Numa cidade com 2 milhões de moradores, mais 1 milhão na RMC, isso é nada. Mas expressa alguma opinião, embora o grupo da baderna tenha exibido contumazes milicianos, gente que se alimenta de e por protestos à “gauche”.
TUDO É MENSURÁVEL
Lembro Tomás de Aquino, que sempre chamo em tais situações, quando preciso dimensionar realidades: “na vida tudo pode ser quantificado, o bem e o mal têm de ser quantificados.”
Assim, entre os 200 possíveis “multiplicadores de opinião” – generosamente chamo assim esses protestantes -, e a maioria silenciosa que aceita protestos mas não badernas à “black-block”, fico com o espírito que identifico na cidade.
Não poderia ser de outra forma.
E esse espírito que identifica o curitibano até pode ser ranheta em certas ocasiões, como quando mostra a flama de reclamação tão conhecida, dos eslavos que compõem parte do ethos da cidade.
Ranhetice por boas causas, em busca de construir e evitar injustiças.
Desta maneira, pouco mais tenho a dizer, senão que nada é mais anticuritibano do que negar aos seus cidadãos de todas as esferas sociais o direito de celebrar o casamento.
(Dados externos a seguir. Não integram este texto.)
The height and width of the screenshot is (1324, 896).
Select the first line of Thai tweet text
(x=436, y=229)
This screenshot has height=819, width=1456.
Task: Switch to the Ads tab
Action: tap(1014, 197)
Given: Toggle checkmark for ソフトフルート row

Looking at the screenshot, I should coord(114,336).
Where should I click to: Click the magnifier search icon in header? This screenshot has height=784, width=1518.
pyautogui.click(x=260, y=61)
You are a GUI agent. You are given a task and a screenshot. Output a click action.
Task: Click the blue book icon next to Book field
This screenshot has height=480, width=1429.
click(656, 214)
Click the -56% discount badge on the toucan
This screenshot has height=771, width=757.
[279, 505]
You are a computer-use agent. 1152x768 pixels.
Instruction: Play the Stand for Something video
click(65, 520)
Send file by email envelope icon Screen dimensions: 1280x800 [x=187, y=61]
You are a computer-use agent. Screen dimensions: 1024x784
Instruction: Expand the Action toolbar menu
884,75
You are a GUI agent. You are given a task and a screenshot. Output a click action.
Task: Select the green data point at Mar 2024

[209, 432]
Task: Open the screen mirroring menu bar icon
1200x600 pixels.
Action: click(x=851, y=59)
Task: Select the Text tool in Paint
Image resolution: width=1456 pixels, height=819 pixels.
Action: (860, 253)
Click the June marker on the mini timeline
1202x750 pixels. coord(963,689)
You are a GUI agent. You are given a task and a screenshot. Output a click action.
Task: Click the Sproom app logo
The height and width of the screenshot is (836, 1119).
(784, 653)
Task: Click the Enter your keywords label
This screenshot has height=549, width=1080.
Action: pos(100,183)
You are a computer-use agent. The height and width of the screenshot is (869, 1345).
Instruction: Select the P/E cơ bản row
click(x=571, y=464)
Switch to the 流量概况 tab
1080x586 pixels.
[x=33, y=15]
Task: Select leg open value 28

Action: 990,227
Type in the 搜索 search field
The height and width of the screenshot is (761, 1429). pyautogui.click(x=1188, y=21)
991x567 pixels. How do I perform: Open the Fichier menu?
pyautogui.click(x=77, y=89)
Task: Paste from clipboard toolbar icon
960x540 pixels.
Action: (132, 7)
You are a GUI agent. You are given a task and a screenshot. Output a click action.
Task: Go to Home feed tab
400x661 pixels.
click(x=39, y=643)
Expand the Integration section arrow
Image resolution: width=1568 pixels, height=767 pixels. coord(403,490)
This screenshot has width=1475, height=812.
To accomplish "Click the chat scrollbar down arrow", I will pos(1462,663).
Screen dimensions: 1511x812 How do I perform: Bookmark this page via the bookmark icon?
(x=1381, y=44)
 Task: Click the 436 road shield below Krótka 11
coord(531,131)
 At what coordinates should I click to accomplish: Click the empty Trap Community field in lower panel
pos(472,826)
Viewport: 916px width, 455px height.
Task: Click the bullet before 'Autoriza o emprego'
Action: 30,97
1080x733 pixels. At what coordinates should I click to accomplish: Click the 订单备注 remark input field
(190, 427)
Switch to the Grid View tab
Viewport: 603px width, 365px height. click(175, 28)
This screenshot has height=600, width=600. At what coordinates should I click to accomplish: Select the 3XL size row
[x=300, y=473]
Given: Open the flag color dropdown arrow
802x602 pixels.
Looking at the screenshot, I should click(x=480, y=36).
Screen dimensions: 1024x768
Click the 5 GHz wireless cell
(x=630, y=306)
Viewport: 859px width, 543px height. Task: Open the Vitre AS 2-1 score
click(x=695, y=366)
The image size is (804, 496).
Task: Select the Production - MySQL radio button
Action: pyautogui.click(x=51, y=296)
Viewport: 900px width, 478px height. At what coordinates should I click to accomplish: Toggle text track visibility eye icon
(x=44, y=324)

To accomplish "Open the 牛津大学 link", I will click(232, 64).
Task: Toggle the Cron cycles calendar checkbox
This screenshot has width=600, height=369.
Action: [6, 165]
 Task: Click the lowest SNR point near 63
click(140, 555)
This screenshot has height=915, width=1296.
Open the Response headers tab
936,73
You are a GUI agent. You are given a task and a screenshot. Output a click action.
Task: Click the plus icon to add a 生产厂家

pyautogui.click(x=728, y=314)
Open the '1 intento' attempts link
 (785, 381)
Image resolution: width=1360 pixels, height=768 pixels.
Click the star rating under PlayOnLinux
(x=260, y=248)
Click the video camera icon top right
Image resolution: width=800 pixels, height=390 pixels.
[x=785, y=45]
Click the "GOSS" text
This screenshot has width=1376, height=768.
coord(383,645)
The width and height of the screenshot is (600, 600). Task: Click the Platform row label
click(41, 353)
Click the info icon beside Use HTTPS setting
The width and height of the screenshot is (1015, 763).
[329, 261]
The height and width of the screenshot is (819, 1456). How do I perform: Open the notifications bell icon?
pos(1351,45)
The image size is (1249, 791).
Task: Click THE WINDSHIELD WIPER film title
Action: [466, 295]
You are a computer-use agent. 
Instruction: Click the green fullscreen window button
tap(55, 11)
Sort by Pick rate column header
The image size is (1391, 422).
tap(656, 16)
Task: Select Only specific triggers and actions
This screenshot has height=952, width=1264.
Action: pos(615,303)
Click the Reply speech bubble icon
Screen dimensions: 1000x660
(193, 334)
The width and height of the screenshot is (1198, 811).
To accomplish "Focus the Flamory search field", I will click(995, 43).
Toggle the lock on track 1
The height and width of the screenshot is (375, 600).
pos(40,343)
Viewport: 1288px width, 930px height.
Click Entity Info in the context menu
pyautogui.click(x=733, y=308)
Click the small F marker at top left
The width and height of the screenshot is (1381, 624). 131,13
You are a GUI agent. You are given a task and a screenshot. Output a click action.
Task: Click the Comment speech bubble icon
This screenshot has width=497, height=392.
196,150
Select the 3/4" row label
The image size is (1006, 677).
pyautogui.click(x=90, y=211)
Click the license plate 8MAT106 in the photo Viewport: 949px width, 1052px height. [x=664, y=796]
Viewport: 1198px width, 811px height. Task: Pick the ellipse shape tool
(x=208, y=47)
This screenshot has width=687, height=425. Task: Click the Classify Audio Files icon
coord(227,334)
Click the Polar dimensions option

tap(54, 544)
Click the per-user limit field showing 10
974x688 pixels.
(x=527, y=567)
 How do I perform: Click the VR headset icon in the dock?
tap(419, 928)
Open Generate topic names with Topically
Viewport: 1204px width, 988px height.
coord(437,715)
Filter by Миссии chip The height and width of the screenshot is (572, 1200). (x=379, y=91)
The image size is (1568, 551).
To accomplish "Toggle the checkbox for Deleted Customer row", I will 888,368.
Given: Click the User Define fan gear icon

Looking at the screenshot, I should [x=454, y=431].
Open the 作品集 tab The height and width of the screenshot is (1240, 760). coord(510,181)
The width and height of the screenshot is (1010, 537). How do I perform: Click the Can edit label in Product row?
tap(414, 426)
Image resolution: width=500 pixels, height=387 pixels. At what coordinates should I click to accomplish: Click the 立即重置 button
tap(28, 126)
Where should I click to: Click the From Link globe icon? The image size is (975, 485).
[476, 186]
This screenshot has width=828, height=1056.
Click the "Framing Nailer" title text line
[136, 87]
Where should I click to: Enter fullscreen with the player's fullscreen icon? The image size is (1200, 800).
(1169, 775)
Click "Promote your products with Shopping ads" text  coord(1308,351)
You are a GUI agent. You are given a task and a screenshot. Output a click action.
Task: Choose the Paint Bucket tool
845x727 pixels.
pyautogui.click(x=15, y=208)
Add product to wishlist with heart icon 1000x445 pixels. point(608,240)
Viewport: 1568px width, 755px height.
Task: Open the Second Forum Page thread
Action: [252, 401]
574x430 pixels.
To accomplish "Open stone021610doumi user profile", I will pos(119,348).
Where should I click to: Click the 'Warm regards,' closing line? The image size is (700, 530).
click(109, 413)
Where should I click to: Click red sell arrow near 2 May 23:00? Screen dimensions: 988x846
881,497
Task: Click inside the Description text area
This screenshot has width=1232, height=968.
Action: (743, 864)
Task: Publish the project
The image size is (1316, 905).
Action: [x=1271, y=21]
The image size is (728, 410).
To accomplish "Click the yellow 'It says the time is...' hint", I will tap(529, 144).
Esse é o rito de passagem que sinaliza a perspectiva de a vida se desdobrar.
Eu continuo o mesmo, alguém que acredita no “medio virtus”. A virtude fica no meio.
E continuo me negando a seguir cortejos, especialmente os alimentados por “boas pautas”, mas que não se sustentam do ponto de vista de valores éticos, civilizatórios nem se coadunam com nossas matrizes espirituais.